Futures show the central bank will hold its benchmark unchanged when it meets on Tuesday and Wednesday as policy makers incorporate international events into monetary-policy decisions. The meeting will give policy makers a chance to either ratify or scale back their stance from their last review in March, when they changed their outlook for rate increases this year to two from four. Officials cited weaker global growth while saying they’re monitoring inflation.
A bond-market gauge of inflation expectations rose to the highest level in nine months after a three-week run of gains in oil. The difference between yields on five-year notes and similar-maturity Treasury Inflation Protected Securities, a gauge of trader expectations for consumer prices over the life of the debt, widened to as much as 1.58 percentage points. It’s the highest since July, though short of the central bank’s 2 percent target. Inflation expectations have risen as crude oil has rallied 64 percent from a 12-year low set in February.

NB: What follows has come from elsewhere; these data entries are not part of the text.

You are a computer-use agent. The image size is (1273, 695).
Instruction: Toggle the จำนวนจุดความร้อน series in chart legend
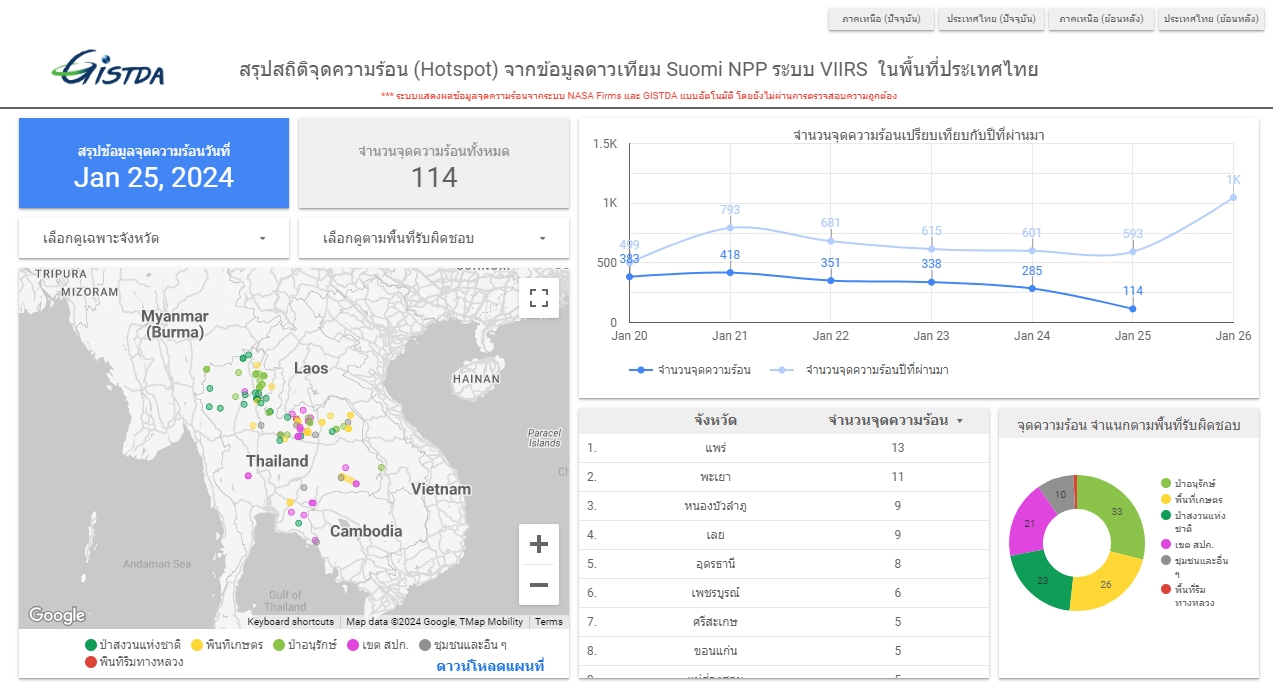coord(690,370)
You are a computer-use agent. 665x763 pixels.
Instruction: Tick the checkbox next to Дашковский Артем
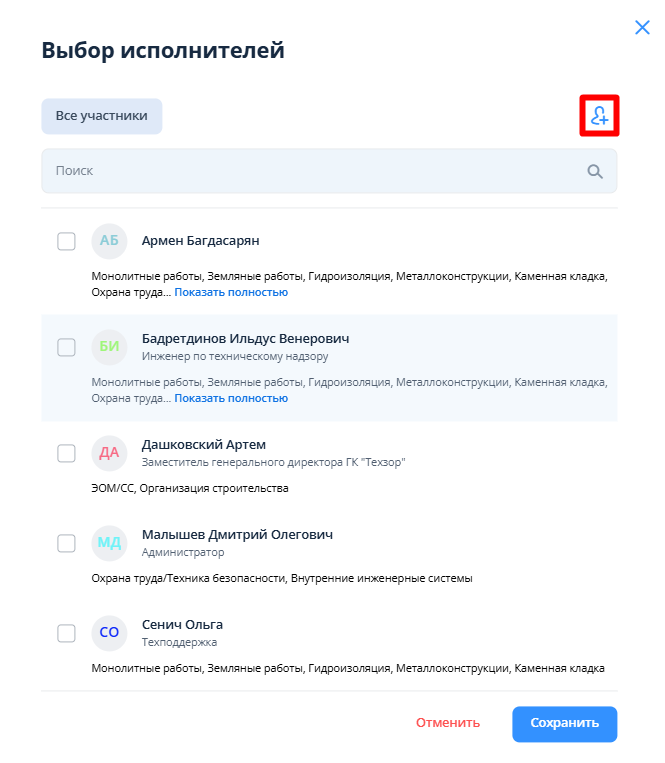click(x=66, y=452)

“We took inflation expectations too low as we flinched against possible declines in oil,” said Jim Vogel, head of interest-rate strategy at FTN Financial in Memphis, Tennessee. “Now we have to take inflation expectations back up and find where there’s equilibrium.”
Benchmark 10-year note yields rose three basis points, or 0.03 percentage point, to 1.92 percent, as of 5 p.m. in New York, according to Bloomberg Bond Trader data. The price of the 1.625 percent security due in February 2026 fell 7/32, or $2.19 cents per $1,000 face amount, to 97 14/32.

Caution ‘Warranted’
Treasuries fell every day last week, the longest run of declines since November. They have dropped 0.5 percent in April, heading for the first monthly loss this year, based on the Bloomberg U.S. Treasury Bond Index.
The 10-year yield dropped eight basis points on March 29, the biggest one-day decline in nearly two months after Fed Chair Janet Yellen said that “caution is especially warranted” in raising rates because of global economic headwinds and remaining slack in labor markets, even as she made clear that policy makers could quickly reverse course if needed. The yield is now back to the pre-speech level.
“The market was surprised, as were we, how concerned she is with external factors, external influences,” Scott Thiel, BlackRock Inc.’s deputy chief investment officer for fundamental fixed income, said in a Bloomberg TV interview. “So in many respects is she going to be less concerned about China, a little less concerned about oil prices and therefore focus on the U.S. economic situation? In which case, she should move more quickly than markets expect on monetary policy.”
Thiel added that looking at the U.S. economy, this level of Fed accommodation “is not really necessary at this point.”
Futures traders have boosted the probability they assign to a Fed rate increase in 2016 to 64 percent from 49 percent a week ago, even as they see zero chance of an April move.
“Raising rates now may undo what they hope to accomplish with the rate increase,” said FTN’s Vogel, who expects the Fed will wait until July or September. “The idea of normalization is that the economy can deal with normal rates.”